--- Begin Supplied entries ---
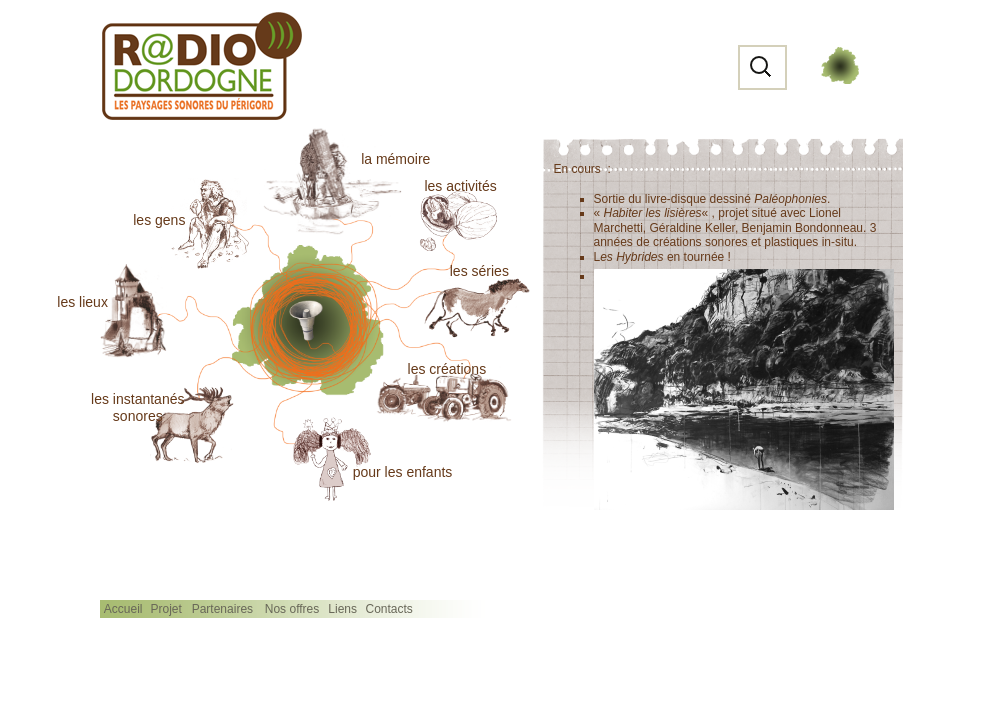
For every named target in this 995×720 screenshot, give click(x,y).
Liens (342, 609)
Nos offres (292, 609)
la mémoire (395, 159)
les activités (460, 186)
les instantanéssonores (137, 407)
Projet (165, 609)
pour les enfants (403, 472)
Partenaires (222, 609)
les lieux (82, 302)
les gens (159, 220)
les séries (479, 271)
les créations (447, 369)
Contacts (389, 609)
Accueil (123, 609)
--- End Supplied entries ---
> What the exercise asks
Pull out every line of the entries above that contains the word "give".

> Written solution
For every named target in this 995×720 screenshot, give click(x,y).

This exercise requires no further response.